● Challenge
Rewrite the entries that begin at the line containing "Click the Welcome Assessment course thumbnail" and end after the line containing "coord(1046,571)", replacing "thumbnail" with "preview image" and changing nothing else. Leave the pictures out of your answer.

--- BEGIN ---

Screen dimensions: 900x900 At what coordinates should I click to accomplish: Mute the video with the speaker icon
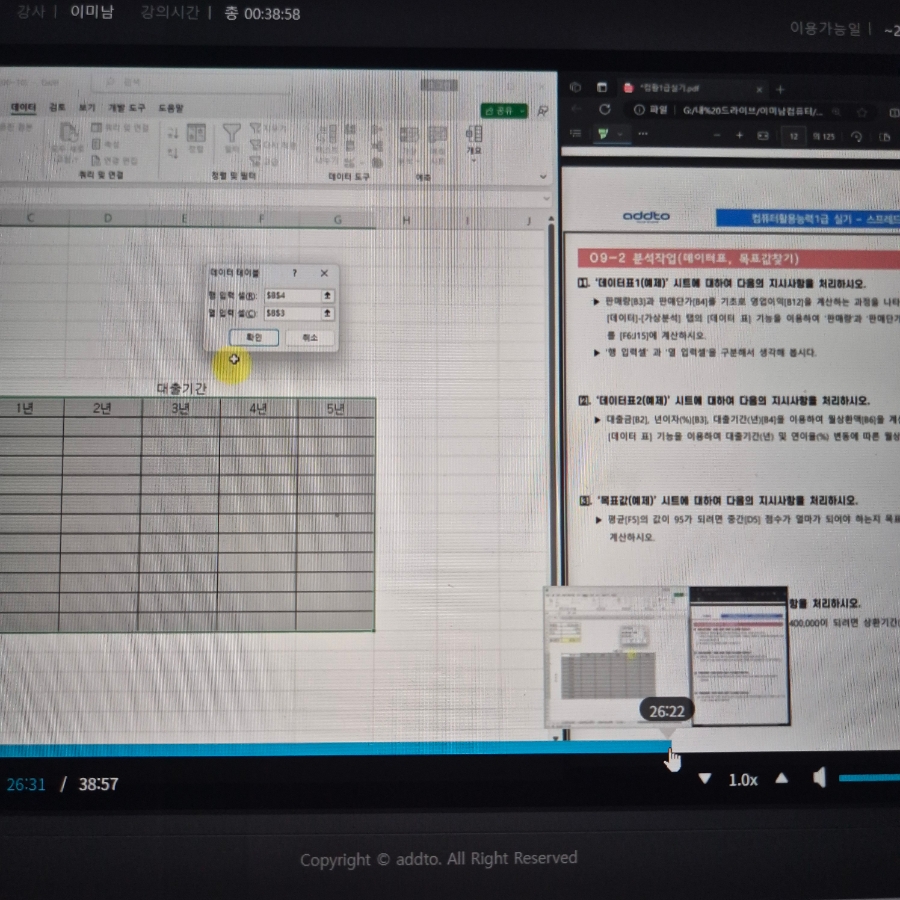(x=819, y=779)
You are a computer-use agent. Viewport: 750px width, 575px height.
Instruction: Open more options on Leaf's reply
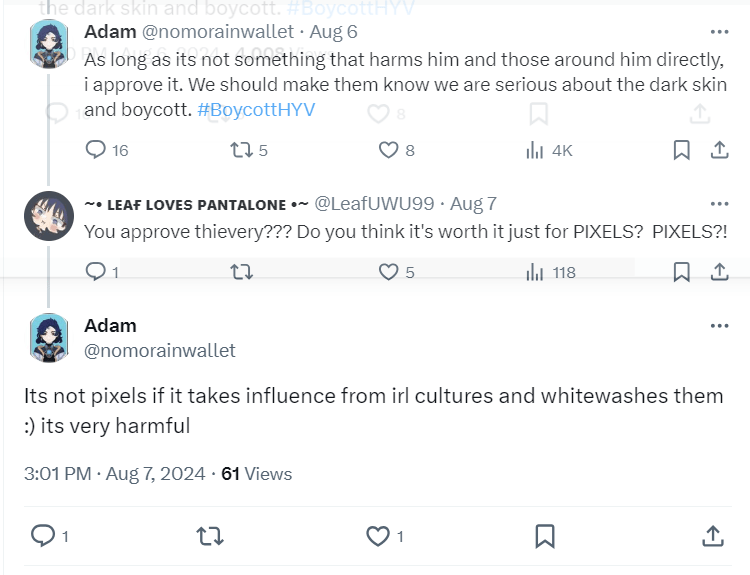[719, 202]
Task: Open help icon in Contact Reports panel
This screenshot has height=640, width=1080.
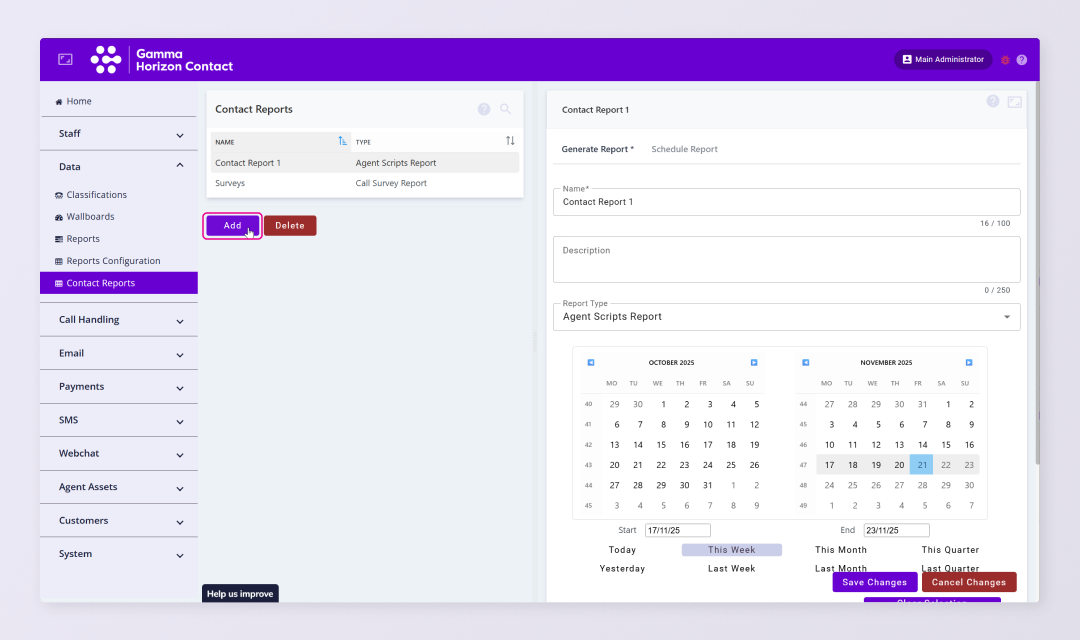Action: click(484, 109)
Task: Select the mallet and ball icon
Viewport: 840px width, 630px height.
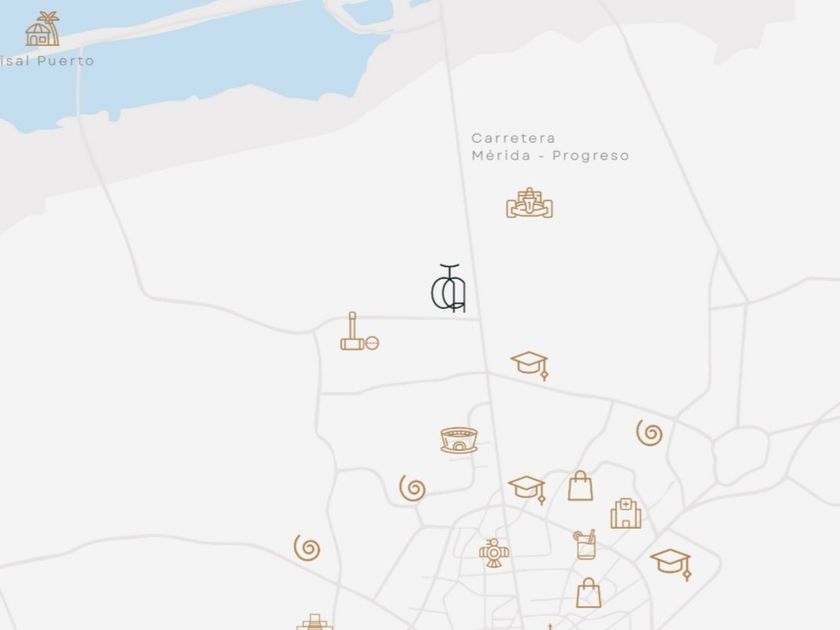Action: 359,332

--- END ---
--- BEGIN ---

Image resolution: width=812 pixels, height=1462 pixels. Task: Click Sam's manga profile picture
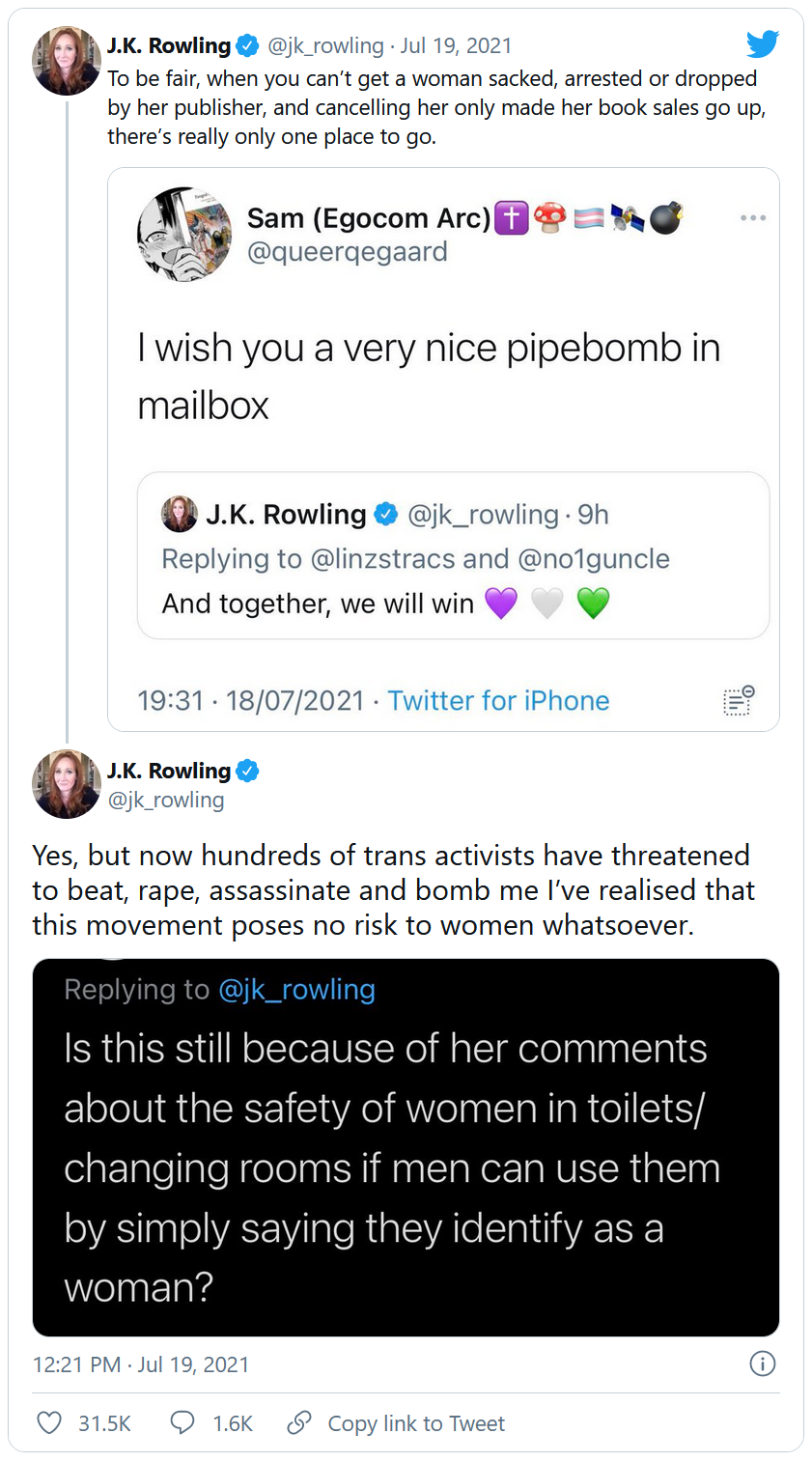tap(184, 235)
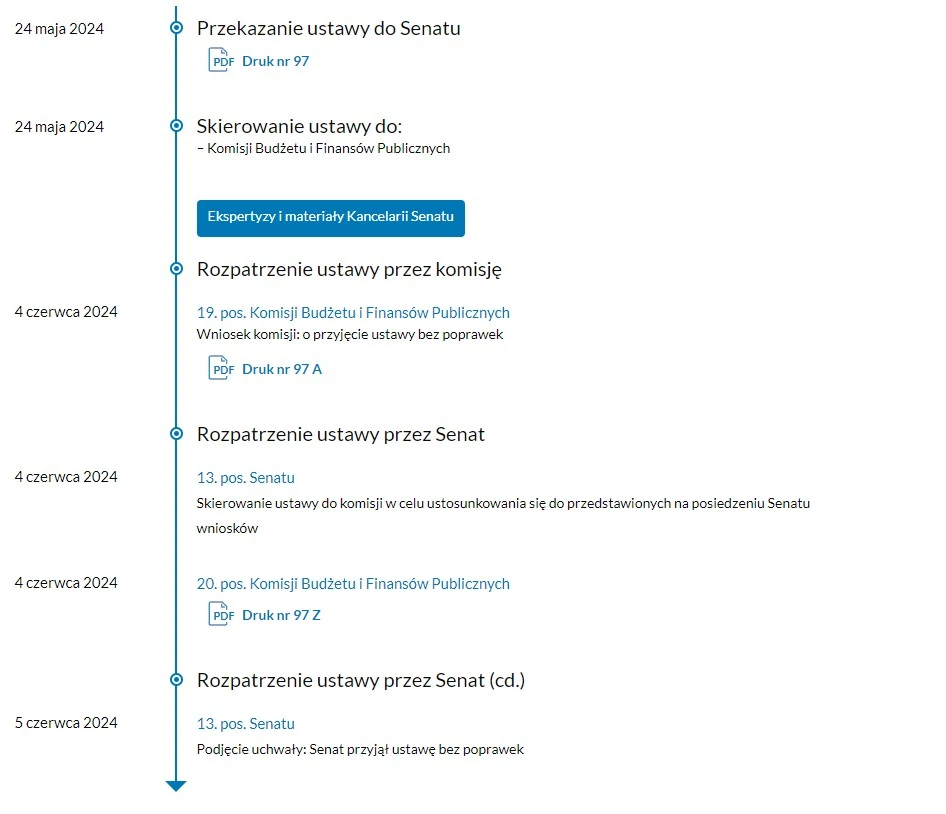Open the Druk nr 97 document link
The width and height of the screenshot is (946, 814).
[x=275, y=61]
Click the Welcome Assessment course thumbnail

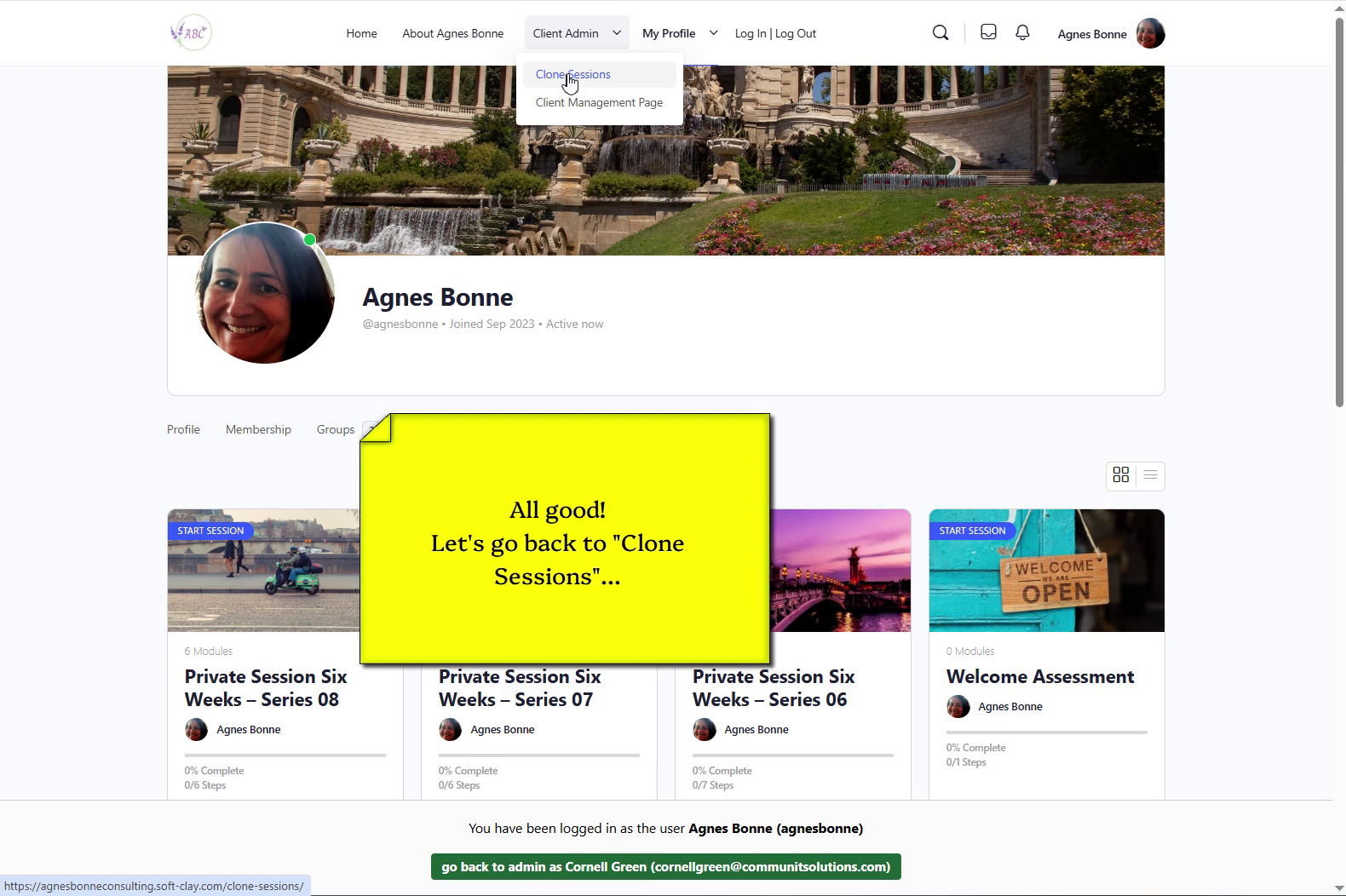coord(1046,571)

--- END ---

● Answer to the task
Click the Welcome Assessment course preview image

coord(1046,571)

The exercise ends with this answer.